Hi, guys. I think I’ve dug myself into a hole. :frowning:

So I was originally offered 3 loans by my university - subsidized, unsubsidized, and a Perkins loan. My mother applies for a Parent PLUS loan, just to see if she was eligible in case we ever needed it. She was denied. Next, my university canceled my Perkins loan and replaced it with an unsubsidized loan. I asked if this was a mistake, and if they could please revert it back and they replied:

“For new borrowers of the Perkins loan, eligibility can only be determined after all loans have applied. Since you still have additional unsubsidized loan that you are eligible to receive from the PLUS loan denial, Perkins is not eligible to be offered even if the unsubsidized loan is canceled.”

I was really hoping on cancelling a portion of the Perkins loan after college through service in the Peace Corp. Is there anything I could do? If my parent became eligible to take out a PLUS loan through a cosigner, would the additional unsubsidized loan be cancelled and would my Perkins loan return? If anybody has any ideas, please let me know. Desperate for some help

@Kelsmom

First of all since I’m a bit confused by your post, what is the cost for tuition, fees, room and board (if you are staying on campus)? How much aid in scholarships or grants were you offered?

How much is left to be covered by loans?

After the Perkins loan program was set to expire last year and was reinstated, my understanding is that new Perkins borrowers must exhaust all subsidized and unsubsidized loans first before they can get Perkins.

But I thought that referred to the max $5,500 loan amount.

If someone’s parents apply for Plus loan and are denied, the student can borrow additional $4,000 in unsub loan.

I did not know that the school could make the student take out that $4,000 before they can get Perkins.

Perkins like sub loan is based on need. So my understanding was that if student still had need after taking out $5,500 they could get Perkins.

You might want to talk with a FA supervisor and clarify. That does not seem right to me.

Here are the new rules:
Awarding Direct Subsidized and Unsubsidized Stafford Loans - An undergraduate student who was awarded a Direct Subsidized Loan and/or a Direct Unsubsidized Loan can decline one or both of the loans (or request a lesser amount).

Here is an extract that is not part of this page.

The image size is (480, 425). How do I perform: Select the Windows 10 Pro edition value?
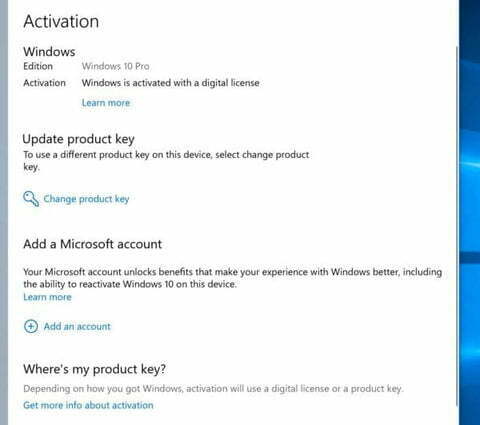(116, 66)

However, the student’s Direct Loan eligibility amounts must be included in the calculation of the undergraduate student’s Perkins Loan amount, regardless of whether they actually borrow that full amount.

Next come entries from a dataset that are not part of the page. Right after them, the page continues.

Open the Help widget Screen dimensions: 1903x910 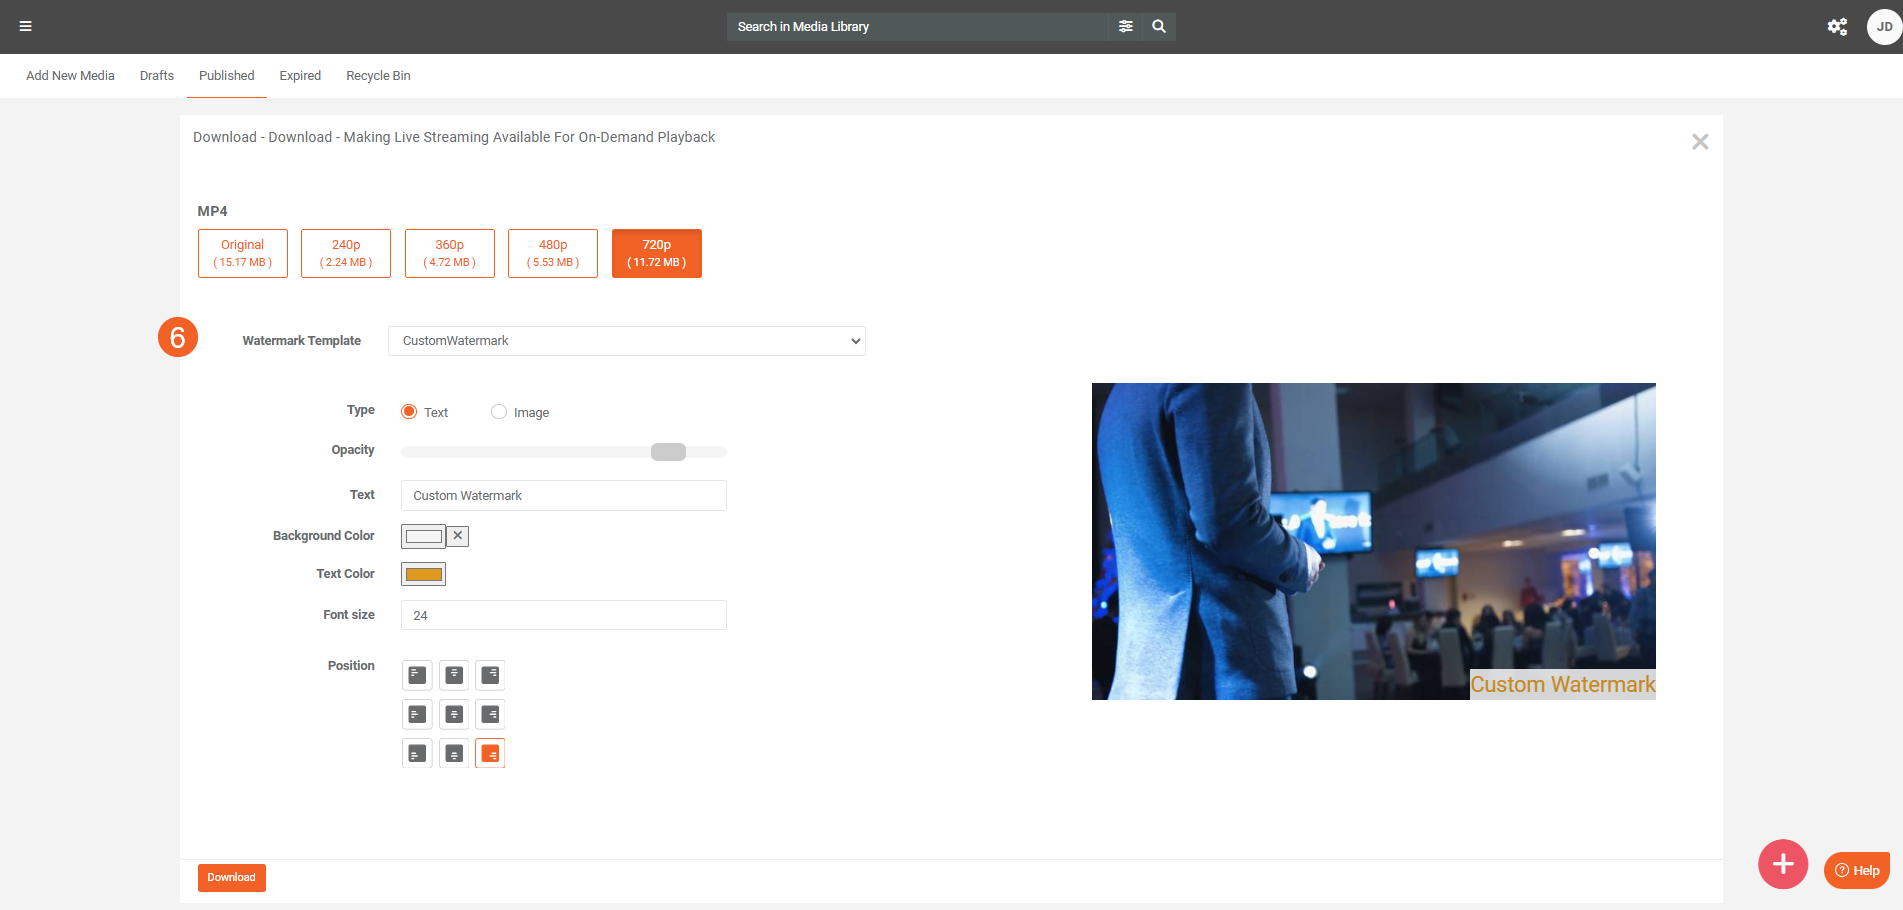tap(1857, 870)
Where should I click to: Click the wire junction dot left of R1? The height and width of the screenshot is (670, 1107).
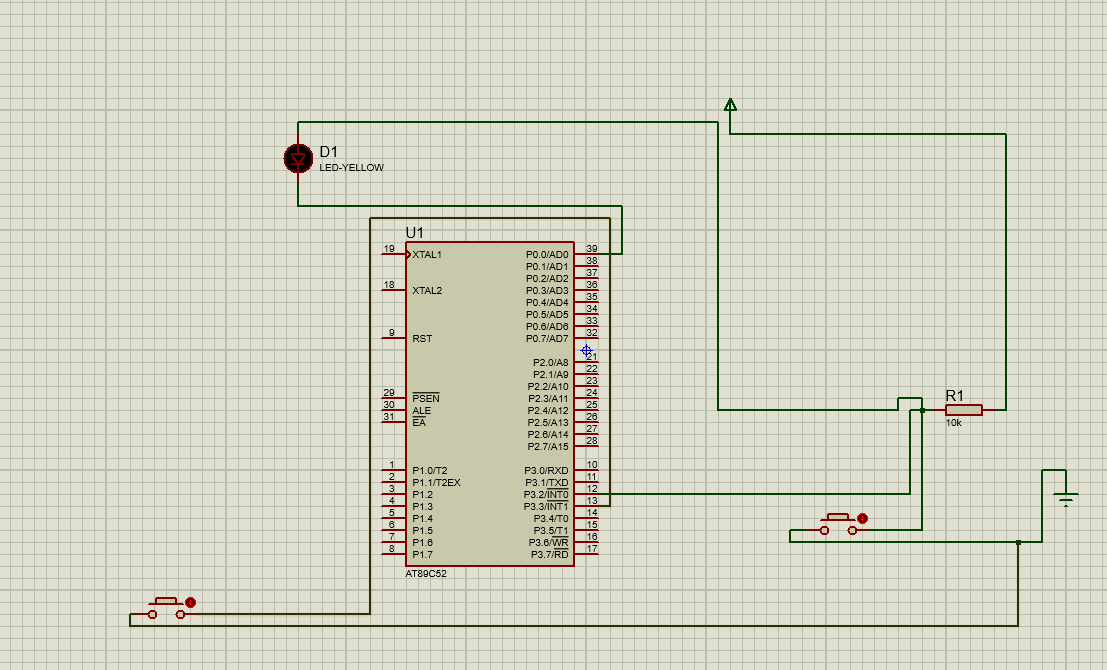[x=922, y=409]
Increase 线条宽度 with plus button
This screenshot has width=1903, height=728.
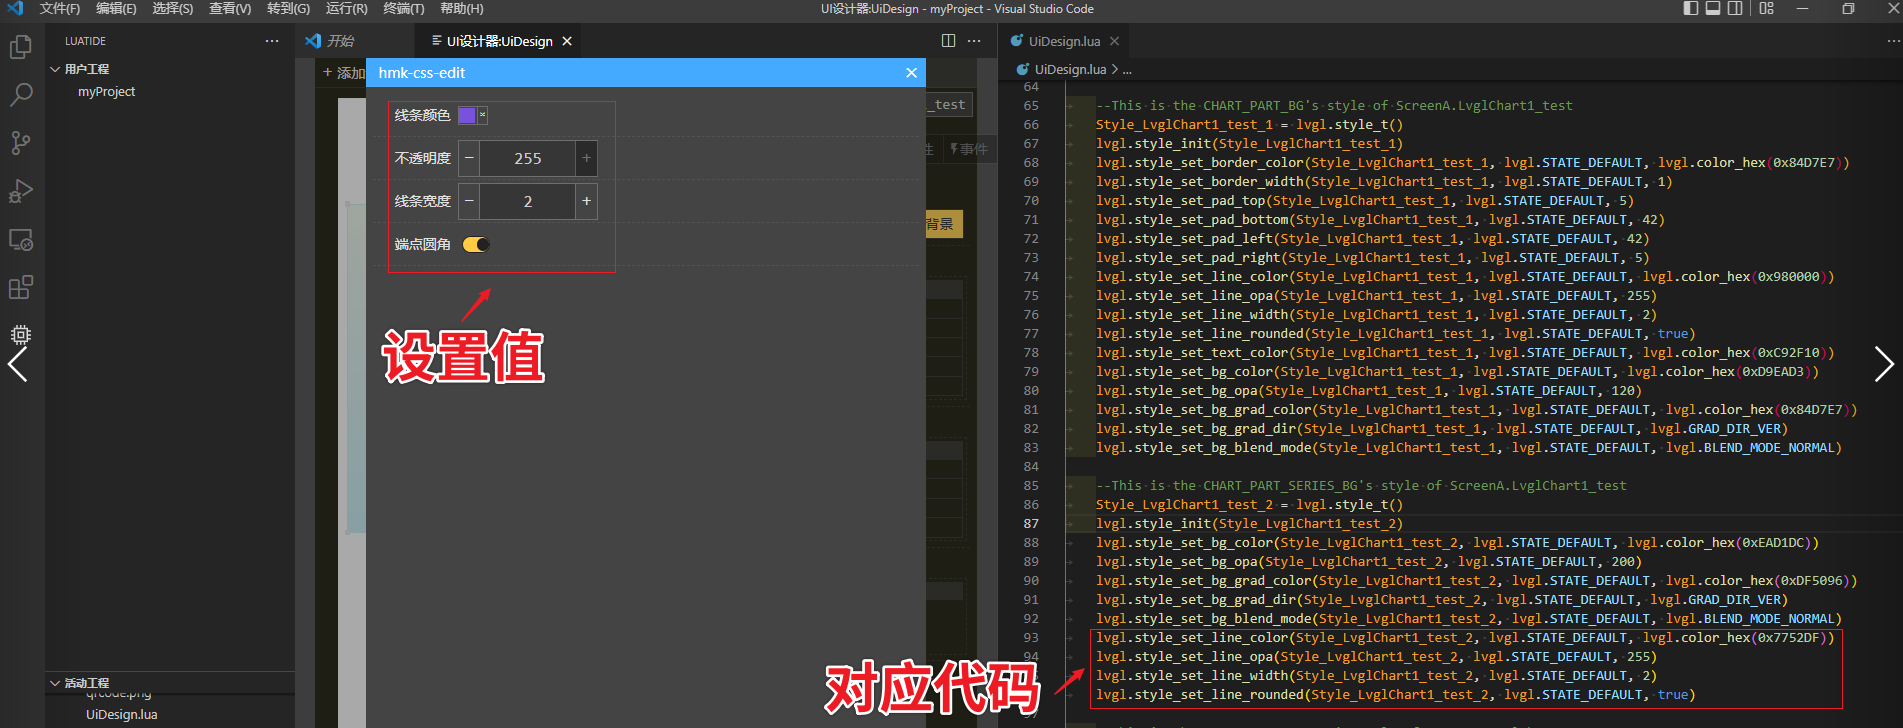click(587, 201)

When the parent applied for the Parent PLUS and was declined, the student became eligible for additional unsubsidized loans. At this point, the additional $4,000 is part of the student’s eligibility - although I don’t see anything in writing about this particular situation, I would agree that the school would need to include the additional eligibility in its calculations.

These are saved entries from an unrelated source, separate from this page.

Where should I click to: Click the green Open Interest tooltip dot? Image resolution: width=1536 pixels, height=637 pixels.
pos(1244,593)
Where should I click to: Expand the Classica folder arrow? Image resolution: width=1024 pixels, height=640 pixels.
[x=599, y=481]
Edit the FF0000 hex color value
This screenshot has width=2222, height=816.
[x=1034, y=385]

That said, if there is still some need remaining and the COA has not been met, it seems like the Perkins could stay … but the school may have a policy about awarding Perkins that is kicking in.

I would call to ask a supervisor if there is any way to get the Perkins. The worst they can do is say no … but they can’t say yes if you don’t ask.

The additional unsubsidized loan I was offered is in the same amount of my original Perkins loan. My financial aid package meets the cost of attendance. Because I am now offered an unsubsidized loan for the same amount as the original Perkins, I am now put in a worse position (higher interest rate, accruing interest, not possible to later cancel, ect)

My parent applied for the PLUS loan because my COA may soon rise due to a possible study abroad trip later in the year. We weren’t certain if we wanted to take out the money, but wanted the option available if necessary

You could ask the college to increase the COA.

Sometimes they do that for a one time computer purchase. Not sure if they can for study abroad.

If the study abroad is during a regular semester, wouldn’t your aid cover it?

I don’t think it’s true that Perkins has lower interest rate.

I thought it was 5% and Stafford loan rates are 3.76% now?

If your aid and $9,500 loans covers your COA, then that is pretty generous. I assume the COA includes items like books, transportation, personal expenses. You can try and be frugal with those and then you could borrow less in loans.

You can also work some this and future summers to earn some money and reduce amount to borrow.

I think there might be scholarships available for Pell eligible students that can be used for study abroad, ask your school.

Interesting.

The school has no choice but to operate within regulations. The new regulation that requires unsub eligibility to be considered before awarding Perkins is not the fault of the school - and as soon as you became eligible to borrow at the independent level (a result of a Parent PLUS denial), the school had to consider that additional unsub eligibility.

Perkins interest rate is higher than unsub, although it has the bonus of being a subsidized loan. One drawback to Perkins is that it can’t be included in an income driven repayment plan unless it is consolidated into a Direct Loan (thus often effectively cancelling out any perks of being a Perkins loan).

If your parents qualify for the American Opportunity tax credit they might be able to give you that money and you can put that towards the unsub loan.